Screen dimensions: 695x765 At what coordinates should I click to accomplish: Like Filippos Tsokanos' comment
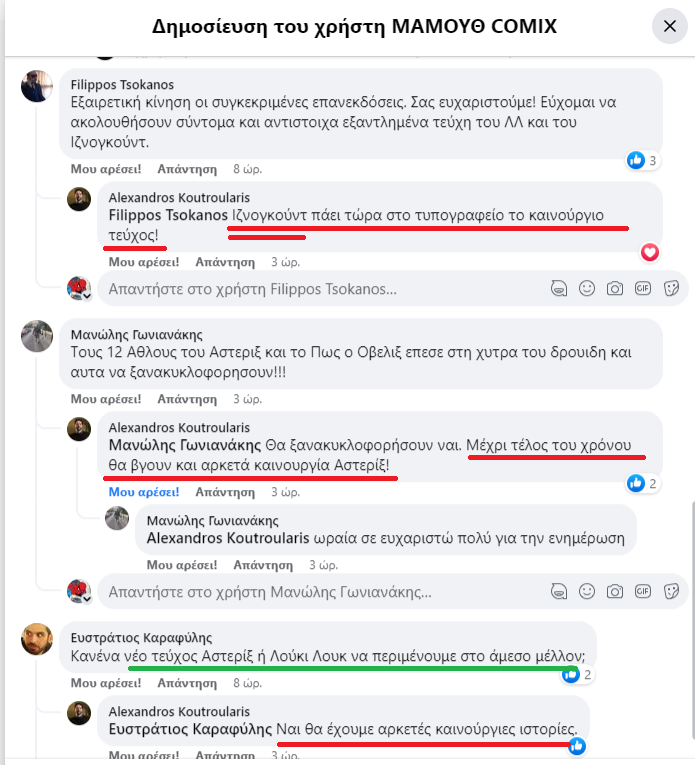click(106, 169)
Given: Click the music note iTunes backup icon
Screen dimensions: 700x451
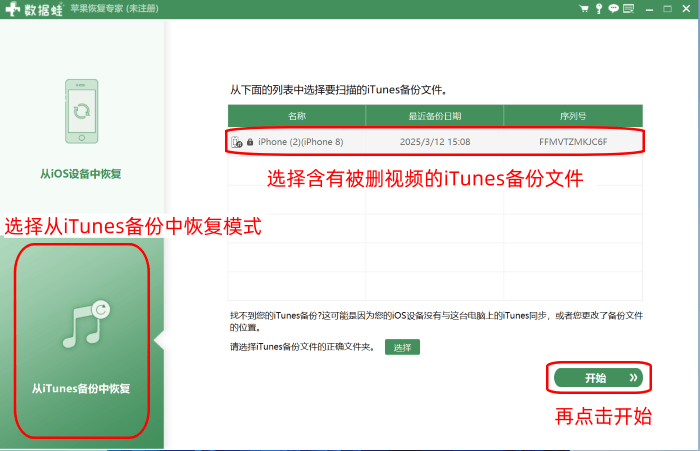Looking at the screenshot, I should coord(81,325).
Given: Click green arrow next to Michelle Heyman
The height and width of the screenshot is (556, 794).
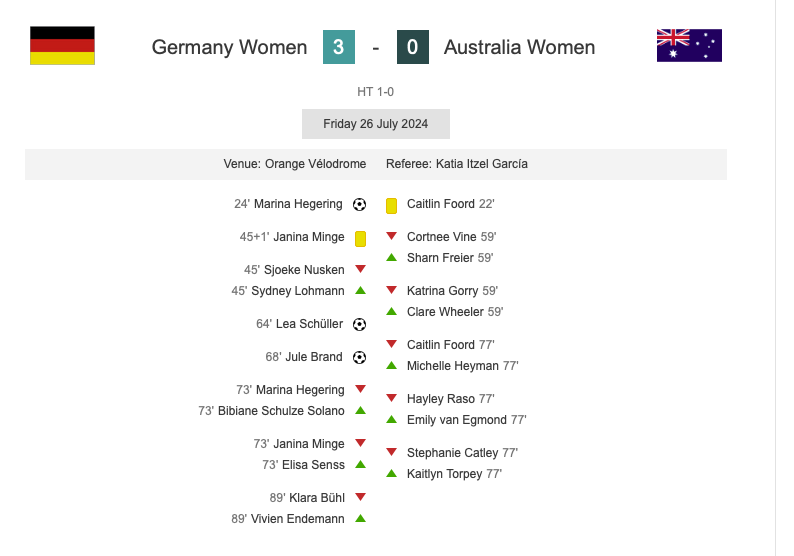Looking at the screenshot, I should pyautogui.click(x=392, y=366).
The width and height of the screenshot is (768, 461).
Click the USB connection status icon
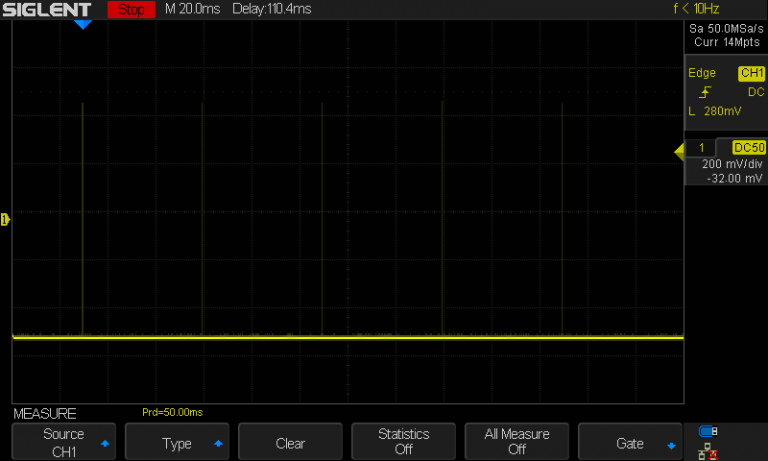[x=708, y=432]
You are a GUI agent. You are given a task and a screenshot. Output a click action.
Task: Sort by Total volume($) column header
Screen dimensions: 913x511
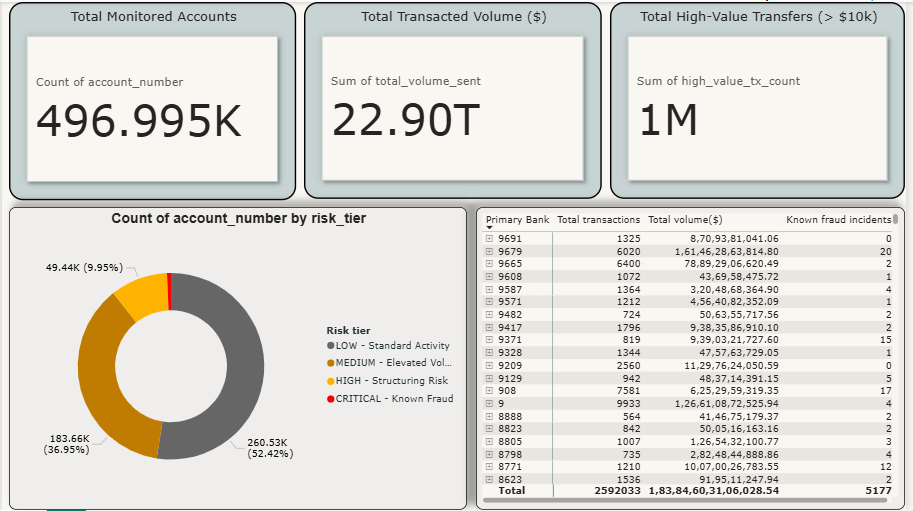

^^^^^^^^

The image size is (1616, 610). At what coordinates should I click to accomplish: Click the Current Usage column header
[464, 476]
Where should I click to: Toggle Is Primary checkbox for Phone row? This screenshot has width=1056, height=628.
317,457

^^^^^^^^

## Aim of the task:
Please output the lines above beginning at the line with "The width and" and ending after the line with "Screen dimensions: 913x511", precisely as written and with no pictures.

## Written solution:
The width and height of the screenshot is (768, 461).
Click the USB connection status icon
[x=708, y=432]
You are a GUI agent. You are given a task and a screenshot. Output a click action.
Task: Sort by Total volume($) column header
Screen dimensions: 913x511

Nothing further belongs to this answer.